ところで、写真は学生最後の春休みに相棒の石井と、バイト先の連中二人の計四人で
沖縄に行った時のものだ。赤帽の、宅配助手のバイトで貯めた10万円を握り締めて南
国に向かった。そしてこの時が初めての野宿をしながらの単車旅だったのではなかっ
たか?今、思い出した。

鹿児島では鹿児島大学の中にテントを張った。夜半に暴風雨が吹き荒れテントは浸水、
夜明け過ぎまで話しながら起きていた記憶がある。当時、缶ビール1本で充分酔えた我
々だったが、一体何を話していたのか、、、。

沖縄上陸の前には、与論島に寄った。
砂糖黍以外は、ナーンにも無い南の島、夜浜辺に出れば満天の星に圧倒された記憶が今
も鮮明に残っている。

沖縄の道は噂通りのスリッピングロードに、少々ビビッた。
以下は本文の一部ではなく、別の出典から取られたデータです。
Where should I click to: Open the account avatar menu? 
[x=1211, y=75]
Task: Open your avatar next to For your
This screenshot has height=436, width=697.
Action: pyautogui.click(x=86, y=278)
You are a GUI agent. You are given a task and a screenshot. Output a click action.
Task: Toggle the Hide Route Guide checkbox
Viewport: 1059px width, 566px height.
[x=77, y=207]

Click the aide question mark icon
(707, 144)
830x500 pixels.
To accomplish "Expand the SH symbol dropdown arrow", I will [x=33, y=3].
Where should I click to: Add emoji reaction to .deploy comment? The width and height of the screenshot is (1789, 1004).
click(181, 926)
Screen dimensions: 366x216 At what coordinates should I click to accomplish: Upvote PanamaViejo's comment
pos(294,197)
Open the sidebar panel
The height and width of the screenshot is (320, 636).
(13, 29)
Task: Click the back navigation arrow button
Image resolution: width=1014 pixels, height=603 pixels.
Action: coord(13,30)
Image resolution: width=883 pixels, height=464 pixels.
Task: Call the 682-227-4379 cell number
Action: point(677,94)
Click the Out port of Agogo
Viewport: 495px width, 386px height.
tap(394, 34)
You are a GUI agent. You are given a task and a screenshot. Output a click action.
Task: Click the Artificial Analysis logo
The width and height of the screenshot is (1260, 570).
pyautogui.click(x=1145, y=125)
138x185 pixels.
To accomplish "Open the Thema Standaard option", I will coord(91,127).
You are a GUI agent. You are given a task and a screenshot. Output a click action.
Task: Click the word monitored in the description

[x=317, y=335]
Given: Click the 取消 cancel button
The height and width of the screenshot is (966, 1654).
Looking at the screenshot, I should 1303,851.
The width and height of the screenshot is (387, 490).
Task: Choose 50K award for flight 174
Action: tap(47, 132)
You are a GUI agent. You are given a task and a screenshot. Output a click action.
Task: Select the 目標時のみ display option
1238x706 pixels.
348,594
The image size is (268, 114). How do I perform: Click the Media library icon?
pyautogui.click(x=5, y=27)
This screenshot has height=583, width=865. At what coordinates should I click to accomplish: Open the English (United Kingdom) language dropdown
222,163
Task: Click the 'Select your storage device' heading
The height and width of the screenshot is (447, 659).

(直ぐに慣れるのだが)
只管、本島の北の端、辺戸岬を目指したのは、単車乗りの哀しい「サガ」か、、、。
嘉手納に向かうR58、我がモノ顔に走る米軍トラックの列の中をワザワザすり抜け、
Yankee Go Home!!って叫びながら走ったのも、今は昔、懐かしい思い出。
(ドタマの悪そうな海兵隊に、よく轢き殺されなかったものだ・・・)

88年3月末、車検切れと就職を控え東大阪の中古屋に売りにいった。
逆に廃棄料として4000円位取られたのもしっかり記憶している。